(long and boring stories I wrote this afternoon... didn't like it...)
Let me start over again…
It’s 1am, a perfect time for me to express my weirdness.
I like mid-night, especially its darkness which makes me extremely sensitive. Light and color cheats my eyes. In the daytime, they blur my vision and distract my focus on observing the things around me. When they disappear, I start to see things clearer and have a better sense of the real “me”. Maybe that’s one of the reasons why I don't like black cats. They hide in the dark corners and look at me with their sharp and bright eyes. I always feel they can see through me.
I took a nice walk with my close someone around the area we live in the evening today. He asked me to tell him a long story about a period in my life that’s interesting. But, my life has been the same everyday since I was 6. I wake up in the morning, clean myself up and run to the school. I take endless tests and homework. I come home, crush on my bed and wait for another “yesterday”. I don’t know why I’ve always chosen the hard way to live my life. I want to step out of my hometown to explore things my friends will never see. I want to be a straight A student. I want to challenge the toughest major in my school. And now I have all these things I wanted. Am I happy with it? I don’t know…
Sometimes, I wonder… If I’ve never moved out of Beijing, who would I be right now? Probably like my other old friends there, fighting with the final year in college and trying to compete with millions of other newly graduated students to get a job. Me and my old friends would get together sometimes over the weekend and have a bowl of noodle which costs $0.25. And we would point at a foreigner on the street and say “Oh! Look at that Lao Wai”. I would still live with my parents, never know how to cook or fix the cracking tiles on the floor. It would be a much easier and simpler live. But, is that what I want? I don’t think so…
Instead, I stretched my arms to reach over other places in the world to see what else I can use to light up the candle of my life. I moved to Malaysia, then the United States.
Then I experienced…
-The first time I was horrified to notice I don’t have any friends with me anymore. I started to freak out because I don’t know how to make new friends in the international school where people look all different and speak different languages.
-The first time I had to plan for my future, thinking about what kind of class I need to take and which university’s what major do I want to apply for. My parents couldn’t help me because none of them has gone through a similar step. I was all on my own.

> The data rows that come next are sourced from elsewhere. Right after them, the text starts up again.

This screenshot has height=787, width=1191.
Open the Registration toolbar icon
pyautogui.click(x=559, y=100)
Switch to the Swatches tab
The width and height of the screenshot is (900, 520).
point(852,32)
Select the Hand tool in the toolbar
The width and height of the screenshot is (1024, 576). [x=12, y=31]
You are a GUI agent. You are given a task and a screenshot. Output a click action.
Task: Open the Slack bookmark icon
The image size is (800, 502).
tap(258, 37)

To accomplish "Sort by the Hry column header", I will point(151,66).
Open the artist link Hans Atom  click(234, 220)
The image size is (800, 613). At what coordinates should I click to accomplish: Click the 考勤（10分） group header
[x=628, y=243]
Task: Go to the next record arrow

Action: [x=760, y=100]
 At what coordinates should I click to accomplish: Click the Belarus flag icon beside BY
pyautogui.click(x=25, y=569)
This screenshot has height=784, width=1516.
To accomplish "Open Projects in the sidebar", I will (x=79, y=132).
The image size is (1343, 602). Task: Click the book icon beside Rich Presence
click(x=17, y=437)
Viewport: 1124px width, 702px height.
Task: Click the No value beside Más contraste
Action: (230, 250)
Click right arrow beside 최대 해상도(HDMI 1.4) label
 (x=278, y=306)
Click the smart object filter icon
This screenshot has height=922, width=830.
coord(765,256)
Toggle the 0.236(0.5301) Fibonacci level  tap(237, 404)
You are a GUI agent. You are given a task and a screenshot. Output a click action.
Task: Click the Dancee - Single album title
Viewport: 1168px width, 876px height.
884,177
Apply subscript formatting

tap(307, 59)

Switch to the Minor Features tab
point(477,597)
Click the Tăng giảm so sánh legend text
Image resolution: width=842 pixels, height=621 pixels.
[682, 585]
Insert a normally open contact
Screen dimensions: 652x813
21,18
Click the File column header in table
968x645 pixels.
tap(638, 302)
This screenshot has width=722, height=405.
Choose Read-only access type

-The first time I understood what an 8 years of separation could do to a marriage. It means it’ll take even longer for the couple to get use to each other again. What are left are scares in each other’s heart that’ll never heal.
-The first time I got flowers from the principle on the stage after the semester-end music performance. I played piano for jazz band, choir and singers that night. I was on the stage through the entire show. I became popular in the school after the show. Music helped me to meet lots of friends too.
-The first time I had to leave my family and unfold a whole new page of my life that has all sort of unknown surprises waiting for on there. I became a college student in USA. I saw all kinds of people and things in the school, parties, drugs and alcohol… Things were overwhelming for me. Suddenly I felt so lonely. I had no friends and I needed to start from the beginning again. I’ve had this experience once, and I definitely hated to let it happen twice. But I have no choice.
-The first time I had to stay up the whole night in order to finish my architectural project. It felt like dying. The moment when I finished my presentation and got all the positive feedbacks, I almost fainted in the studio. But I felt happy.
-The first time I decided to fall in love and start a real and happy relationship. I chose the wrong person. My world fell apart and I was hurt so badly. I thought I would never be able to stand up and love again. But God always love me much more than I thought. I met my close someone last winter and slowly, he melted my frozen heart. The warm spring came back to my world again.
-The first time I moved into an empty apartment alone for a week. With all the boxes and junks pilling up in the living room, I sat on the floor and started to cry for no clear reason. 5am, I called my parents. I told them I was just having jetlag and got bored so I made the call. I wanted to tell them I was so lonely and upset. I wanted to tell them I really miss them. But I got to be strong because I didn’t want them to worry about me.
21 years has gone so fast. I’ve grown to a young woman with all kinds of weird thoughts about future from that little girl who looks like a doll. I don’t know what I’ll be when I’m 31, 41… But I know whatever step I take, I work hard for my goal and never regret.
1 comment:
i'm proud that you have overcome all the difficult and eventful journeys in your past 21 years of life.
Living is never easy and what lies ahead of the choices that we make are ever so daunting.
be glad that that you have taken the 1st step out of your comfort zone, to experiece the life that you want and to look back knowing that even tho you may not be happy at some point and may even felt a tinge of regret over the choice that you've made, it is your story. The experiences and stories are yours and they formed a part of who you are now.